Odessa (620,000 pop.), the largest city and the most important port of the Ukraine, is situated 32 kilometers north of the Dniester outlet, and opposite the Dnieper liman, on a deep but open roadstead. By means of expensive constructions, the unprotected harbor of Odessa was [[335]]considerably improved. It now has six protected harbor basins for ships. In some winters the harbor does not freeze over, at other times remaining frozen from 31 to 67 days, but then it can be kept open without difficulty by ice-breakers. The city itself is built up on the high and naked steppe plain, where orchards can be planted and taken care of only with the greatest difficulty. The city has an entirely European appearance, with broad, straight streets and fine houses. There are almost no historic landmarks in Odessa, since it was founded as late as 1794. The city grew very rapidly, especially in its free-harbor period (1817–1859). Today Odessa is the most important seaport of the Russian Empire, after St. Petersburg, and even surpasses the latter in exports. The exports from Odessa are made up chiefly of grain, also cattle, wood, sugar, fishing products, fats and alcohol. These exports go to England, Germany, France, Italy, Holland, Belgium and the far east. The imports of Odessa are disproportionately smaller than the exports, and are made up chiefly of coal, rice, tropical fruits, tea, etc., the benefit of which goes mostly to the cities of Central Russia. Outside of this commercial activity, which is directed by the stock exchange and the numerous banks, Odessa also possesses a well-developed factory industry (mills, sugar, oil, macaroni, canned-goods, alcohol, metal, ceramic, and chemical factories). About the year 1900, the annual productive value was 70 million rubles. Odessa is also a university city, and one of the intellectual centers of the Ukraine. In the vicinity of Odessa are the famous limans of Kuyalnik and Khadzybei, with their sanatoriums.

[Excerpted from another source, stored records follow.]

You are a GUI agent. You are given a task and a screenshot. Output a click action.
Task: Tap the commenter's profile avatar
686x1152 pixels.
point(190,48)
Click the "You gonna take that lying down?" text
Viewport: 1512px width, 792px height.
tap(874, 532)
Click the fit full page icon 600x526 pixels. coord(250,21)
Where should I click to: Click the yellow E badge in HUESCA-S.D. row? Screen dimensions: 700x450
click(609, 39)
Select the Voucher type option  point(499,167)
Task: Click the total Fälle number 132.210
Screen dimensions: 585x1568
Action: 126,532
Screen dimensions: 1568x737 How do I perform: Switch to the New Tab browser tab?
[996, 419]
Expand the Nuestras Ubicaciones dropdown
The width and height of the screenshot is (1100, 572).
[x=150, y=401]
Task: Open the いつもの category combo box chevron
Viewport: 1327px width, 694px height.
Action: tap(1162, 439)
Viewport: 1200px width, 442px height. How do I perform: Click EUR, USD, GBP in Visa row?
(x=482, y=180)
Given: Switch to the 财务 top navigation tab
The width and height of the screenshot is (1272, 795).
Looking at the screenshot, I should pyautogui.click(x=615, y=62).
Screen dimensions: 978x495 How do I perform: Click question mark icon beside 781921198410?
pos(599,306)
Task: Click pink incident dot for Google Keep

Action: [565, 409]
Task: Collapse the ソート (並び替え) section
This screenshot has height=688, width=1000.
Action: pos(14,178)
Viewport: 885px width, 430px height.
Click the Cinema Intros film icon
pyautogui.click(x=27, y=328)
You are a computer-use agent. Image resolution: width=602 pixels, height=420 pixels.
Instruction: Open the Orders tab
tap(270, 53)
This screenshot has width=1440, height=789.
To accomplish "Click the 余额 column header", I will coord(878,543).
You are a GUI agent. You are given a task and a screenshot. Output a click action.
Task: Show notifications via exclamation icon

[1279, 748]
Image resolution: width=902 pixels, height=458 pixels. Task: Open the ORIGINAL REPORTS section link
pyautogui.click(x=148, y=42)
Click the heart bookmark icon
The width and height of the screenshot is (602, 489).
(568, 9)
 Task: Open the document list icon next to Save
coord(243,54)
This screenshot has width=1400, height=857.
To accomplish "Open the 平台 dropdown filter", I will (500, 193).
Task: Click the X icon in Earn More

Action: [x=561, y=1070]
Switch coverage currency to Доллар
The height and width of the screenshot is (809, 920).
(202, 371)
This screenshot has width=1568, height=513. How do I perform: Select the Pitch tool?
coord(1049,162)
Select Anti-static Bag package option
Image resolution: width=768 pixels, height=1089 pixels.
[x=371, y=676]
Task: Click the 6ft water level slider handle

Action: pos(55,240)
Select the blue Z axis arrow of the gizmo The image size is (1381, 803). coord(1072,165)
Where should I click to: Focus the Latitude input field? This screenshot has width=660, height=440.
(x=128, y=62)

On the Boh, at the point where the river becomes navigable, lies Vosnesensk, an important river port, with some industry and considerable wood and grain trade. On the deep Boh liman, at the mouth of the Inhul, lies Mikolaiv (103,000 pop.), a very important naval and [[336]]commercial harbor, which has the greatest exportation of grain, after Odessa, and large shipyards, foundries and machine-shops. Krivi Rih (15,000 pop.), on the Inhul, has 33 iron mines, and is the center of Ukrainian iron mining.

On the Dnieper, on the border of the Pontian and Dnieper Plains, lies the city of Katerinoslav (218,000 pop.), hardly more than a century old. Katerinoslav owes its great importance to its position on the Dnieper at the beginning of the rapids section, and at the end of the upper steamboat navigation, where an important railroad line crosses the river, connecting the iron mines of Krivi Rih with the coal fields on the Donetz. Hence, Katerinoslav is, above all, an industrial city with large foundries, forges and machine shops. Katerinoslav carries on the greatest lumber trade in the entire Ukraine. Its grain and coal trade is very important too. Below the rapids, in the old Zaporog country, sacred to every Ukrainian, lies the rapidly rising city of Olexandrivsk (51,000 pop.), an important river port and railroad junction, with a metal and milling industry. Nikopol (17,000 pop.), the point of crossing of the old commercial road over the Dnieper into Crimea, is the center for manganese mining, and has some milling industry. Its harbor is exceptional in that it is reached by smaller sea-vessels, which, however, sail up the Dnieper only as far as Berislav (12,000 pop.), where the grain is transferred from river boats to sea-vessels. On the left Dnieper bank, opposite Berislav, lies the important river harbor of Kakhivka. Oleshki has considerable vegetable, fruit and melon-culture, fishing and crab-fishing.